▶ **OBJETIVO DO EXERCÍCIO**
Reescreva a publicação sobre o aquário de recife entre "## Cristóvão Veríssimo" e "tarde algumas fotos...", inclusive, trocando "decente" por "adequado".

▶ **TRECHO DO TEXTO**
# AQUARIOFILIA MARINHA > SETUP´S de Aquarios > Novos Projectos >  350L Banheira reef

## Cristóvão Veríssimo

Boas,

O meu inicio nos reefs foi algo atribulado por estudos mal feitos de inicio e aquarios mal escolhidos, mas finalmente montei um aquario decente com um sistema decente e bem organizado a que deixo o Setup e mais tarde algumas fotos...

Setup:
Aquario: 100C x 70L x 50A 350L Vidro 12mm c/ Silicone transparente, c/ furo de 45mm feito na Vidromoldura de quem só tenho a dizer BEM!  :SbOk: 
Sump: 60C x 50L x 40A 120L c/ divisória para Escumador
Suporte: Movel DIY c/ instalação electrica de 19 tomadas
Filtragem: 22kg Rocha viva + 16kg Rocha morta
Aquecimento: 1x JAGER 250w + 1x Aquaszut 250w
Substrato: 20kg areão de coral 2/3mm + 16kg areão coral 1mm
Circulação: 2x Tunze turbelle 6045 4500l/h + 1x koralia nano 900l/h atras do layout
Escumador: Deltec APF 600
Retorno: Newjet 2300l/h
Iluminação: DIY 10x39w T5 ainda em construção

Outros:
Ground probe
Controlador temperatura TC-10
Reactor de Calcio DIY replica Deltec
Controlador de ph redox (ainda pa vir)

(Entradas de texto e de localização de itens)

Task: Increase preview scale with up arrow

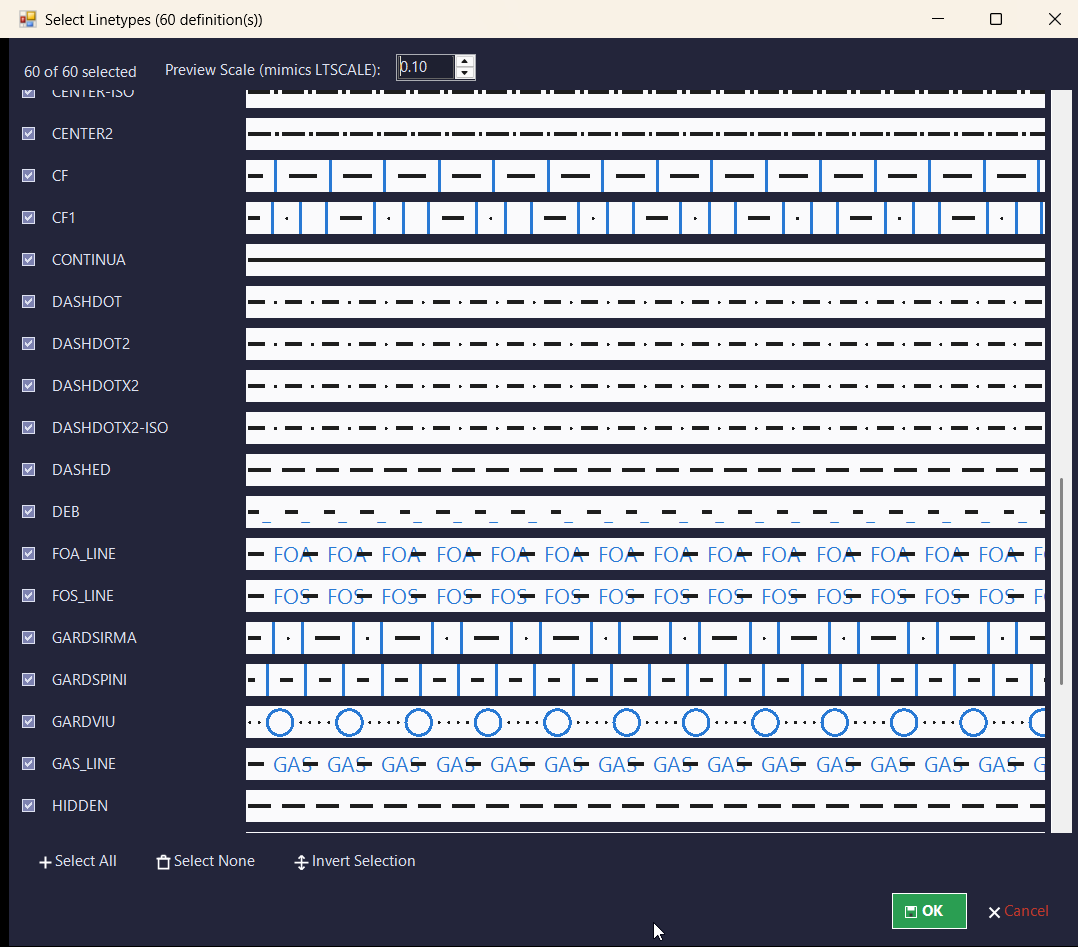Action: 465,61
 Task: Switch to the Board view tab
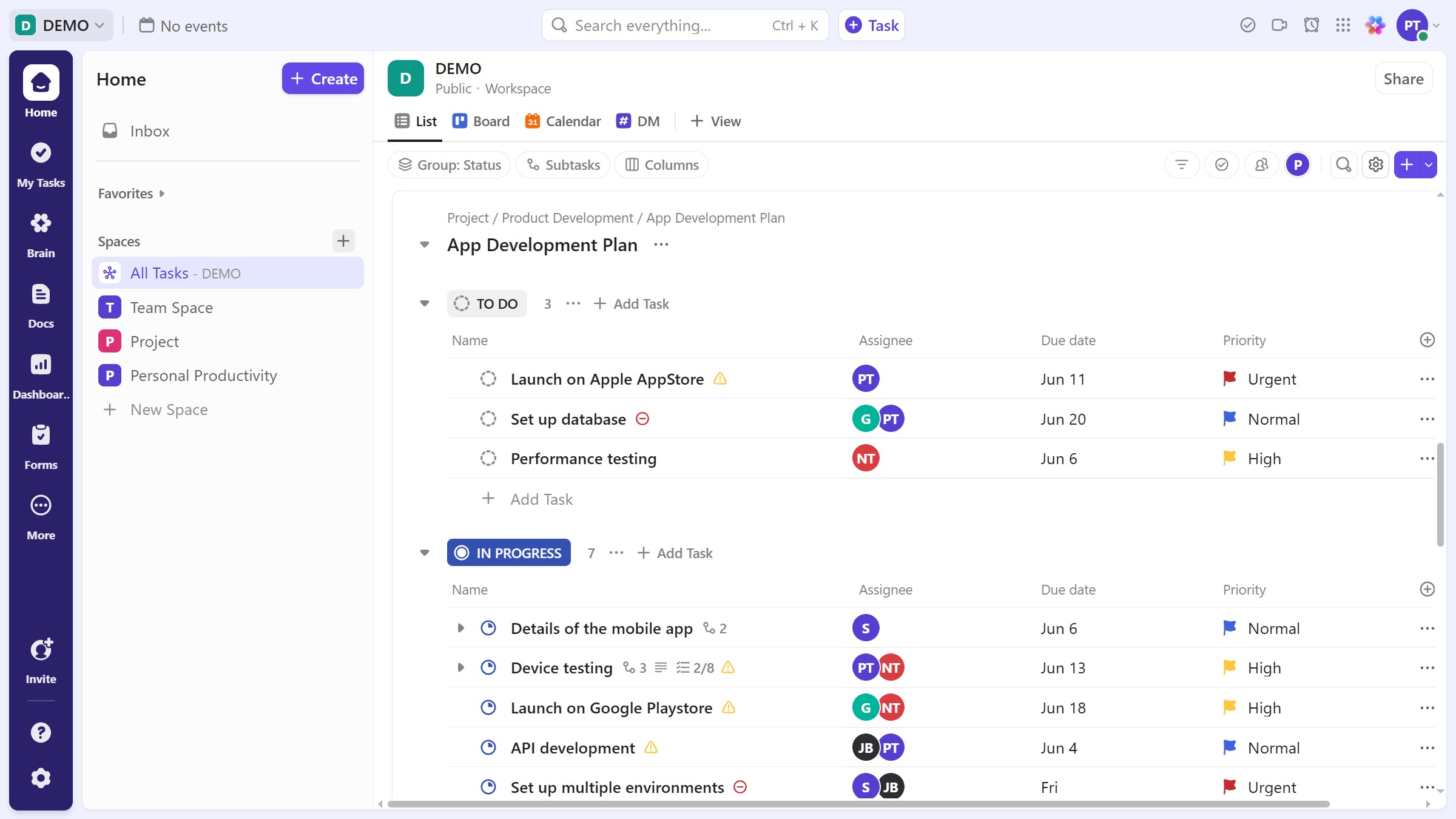point(480,121)
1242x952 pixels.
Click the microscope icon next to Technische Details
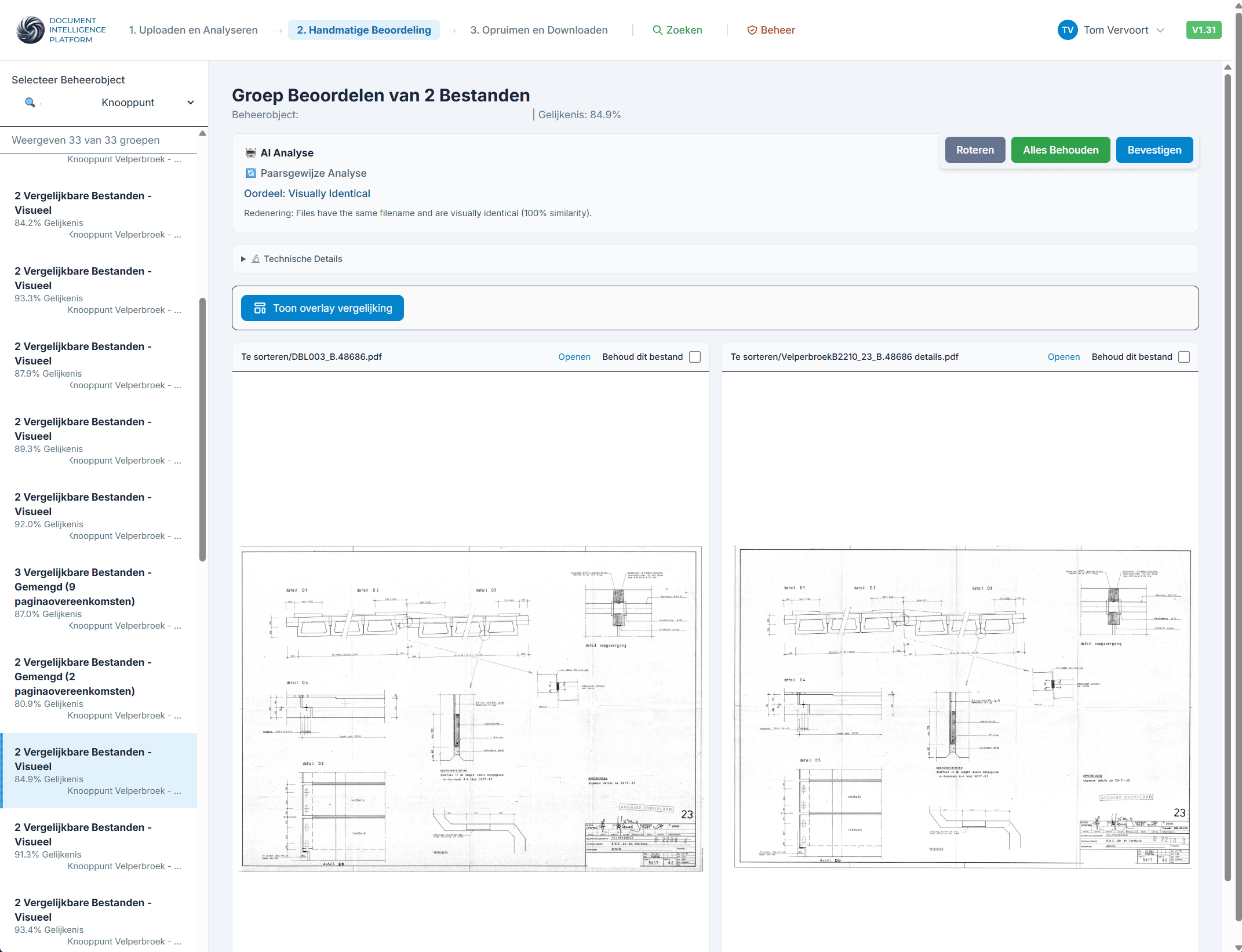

▶ **RESPOSTA COMPLETA**
## Cristóvão Veríssimo

Boas,

O meu inicio nos reefs foi algo atribulado por estudos mal feitos de inicio e aquarios mal escolhidos, mas finalmente montei um aquario adequado com um sistema adequado e bem organizado a que deixo o Setup e mais tarde algumas fotos...